PŚ w Lahti. Kamil Stoch przeskoczył siebie

Pierwsze miejsce z gigantyczną, wynoszącą aż 28,2 pkt, przewagą nad drugim zawodnikiem konkursu - Kamil Stoch we wspaniałym stylu wygrał w niedzielę w Lahti swój 27. w karierze konkurs Pucharu Świata. Polak umocnił się na pozycji lidera cyklu i chyba zaprezentował taką formę, jakiej jeszcze u niego nie widzieliśmy, choć przecież przez lata zdobył już praktycznie wszystko
. . MARKKU ULANDER/AP

Stoch latał, inni skakali

Był taki czas, gdy niemiecki komentator z przygnębieniem w głosie oznajmiał: "To są loty narciarskie", oceniając w ten sposób występy Adama Małysza w Willingen.

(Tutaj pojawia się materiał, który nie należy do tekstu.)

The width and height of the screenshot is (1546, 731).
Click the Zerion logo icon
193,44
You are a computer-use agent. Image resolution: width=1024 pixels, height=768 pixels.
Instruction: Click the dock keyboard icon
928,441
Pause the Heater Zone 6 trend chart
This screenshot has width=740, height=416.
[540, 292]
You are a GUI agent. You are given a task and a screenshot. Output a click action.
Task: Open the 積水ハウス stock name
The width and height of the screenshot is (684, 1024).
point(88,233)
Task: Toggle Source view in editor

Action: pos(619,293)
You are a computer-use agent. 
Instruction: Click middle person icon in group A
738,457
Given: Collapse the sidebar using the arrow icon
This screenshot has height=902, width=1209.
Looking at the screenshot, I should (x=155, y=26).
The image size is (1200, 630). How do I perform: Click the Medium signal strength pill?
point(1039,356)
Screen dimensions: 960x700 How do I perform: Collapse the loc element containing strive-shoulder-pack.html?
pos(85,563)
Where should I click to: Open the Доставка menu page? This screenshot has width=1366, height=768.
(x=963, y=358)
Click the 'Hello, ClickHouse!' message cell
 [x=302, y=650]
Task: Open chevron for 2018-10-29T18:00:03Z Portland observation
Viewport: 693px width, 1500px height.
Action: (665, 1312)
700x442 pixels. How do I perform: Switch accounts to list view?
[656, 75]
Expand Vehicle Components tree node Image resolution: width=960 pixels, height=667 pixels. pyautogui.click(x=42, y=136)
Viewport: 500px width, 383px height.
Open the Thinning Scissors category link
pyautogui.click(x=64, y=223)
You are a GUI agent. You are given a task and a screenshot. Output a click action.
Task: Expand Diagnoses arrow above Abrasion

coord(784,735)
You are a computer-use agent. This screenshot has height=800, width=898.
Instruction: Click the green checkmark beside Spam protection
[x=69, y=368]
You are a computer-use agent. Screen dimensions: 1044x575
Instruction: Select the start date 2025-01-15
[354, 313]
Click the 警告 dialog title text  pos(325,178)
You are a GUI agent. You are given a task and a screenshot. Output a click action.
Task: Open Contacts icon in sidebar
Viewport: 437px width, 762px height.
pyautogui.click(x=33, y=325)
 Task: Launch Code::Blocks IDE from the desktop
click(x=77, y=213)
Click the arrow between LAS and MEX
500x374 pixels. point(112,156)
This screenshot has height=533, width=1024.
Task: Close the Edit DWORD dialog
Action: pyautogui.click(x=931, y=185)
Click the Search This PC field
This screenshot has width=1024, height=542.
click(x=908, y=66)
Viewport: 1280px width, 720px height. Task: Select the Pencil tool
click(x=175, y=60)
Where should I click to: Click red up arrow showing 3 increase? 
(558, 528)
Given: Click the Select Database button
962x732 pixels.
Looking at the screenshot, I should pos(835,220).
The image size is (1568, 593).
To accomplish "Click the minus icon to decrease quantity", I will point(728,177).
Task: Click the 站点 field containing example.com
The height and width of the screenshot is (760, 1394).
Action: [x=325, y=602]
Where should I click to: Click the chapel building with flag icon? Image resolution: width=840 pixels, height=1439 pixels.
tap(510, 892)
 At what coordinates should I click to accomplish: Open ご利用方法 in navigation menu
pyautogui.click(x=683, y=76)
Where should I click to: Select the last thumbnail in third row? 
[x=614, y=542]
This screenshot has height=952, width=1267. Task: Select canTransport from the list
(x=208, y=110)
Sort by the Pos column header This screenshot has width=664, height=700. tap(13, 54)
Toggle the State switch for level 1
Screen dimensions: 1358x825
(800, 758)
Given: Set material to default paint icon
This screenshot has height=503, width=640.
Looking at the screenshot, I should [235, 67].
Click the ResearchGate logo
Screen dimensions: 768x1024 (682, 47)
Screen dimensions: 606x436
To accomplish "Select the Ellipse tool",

To było w 2001 roku. Wówczas na niemieckiej skoczni dużej nasz wielki mistrz rzeczywiście latał w najlepsze, rekord 120-metrowego obiektu ustanowił aż o 31,5 m poza punktem K. Salpausselka w Lahti ma punkt konstrukcyjny na 116. metrze, ta skocznia jest jedną z najmniejszych dużych w Pucharze Świata. Ale i tu Niemcy mogliby z żalem stwierdzić, że Polak latał, gdy ich zawodnicy tylko skakali. Jak kiedyś Małysz Martinowi Schmittowi i Svenowi Hannawaldowi, tak teraz Stoch nie dał żadnych szans Richardowi Freitagowi i Andreasowi Wellingerowi. Po igrzyskach drugi i trzeci zawodnik klasyfikacji generalnej Pucharu Świata mogli mieć nadzieję na dogonienie prowadzącego Stocha. Oczywiście Kryształowej Kuli Polak jeszcze sobie nie zapewnił, wyścig się nie skończył. Ale forma, jaką pokazał lider i jednocześnie tylko 15. pozycja Freitaga i ósma Wellingera jasno wskazują, że na sześć indywidualnych konkursów przed końcem cyklu to nasz skoczek jest zdecydowanym faworytem. W Lahti z 43 punktów przewagi nad Freitagiem Stoch zrobił 127 pkt, a ze 127 nad Wellingerem - 195. To bardzo solidna zaliczka przed Raw Air i lotami w Planicy.

Drugi skoczek punktowo bliżej trzeciej "10" niż Stocha

Najgroźniejsi dla Stocha Niemcy w Lahti zawiedli, ale generalnie kadra Wernera Schustera spisała się dobrze. W konkursie drużynowym była najlepsza, wyprzedziła Polskę i Norwegię. Natomiast w zawodach indywidualnych drugie miejsce zajął Markus Eisenbichler. Ale tym razem zawodnik numer dwa był naprawdę tylko tłem dla zwycięzcy. Simon Ammann, który zajął 23. miejsce, stracił do drugiego Eisenbichlera więcej punktów (28) niż Niemiec do Stocha (28,2). Czy trzeba pisać więcej?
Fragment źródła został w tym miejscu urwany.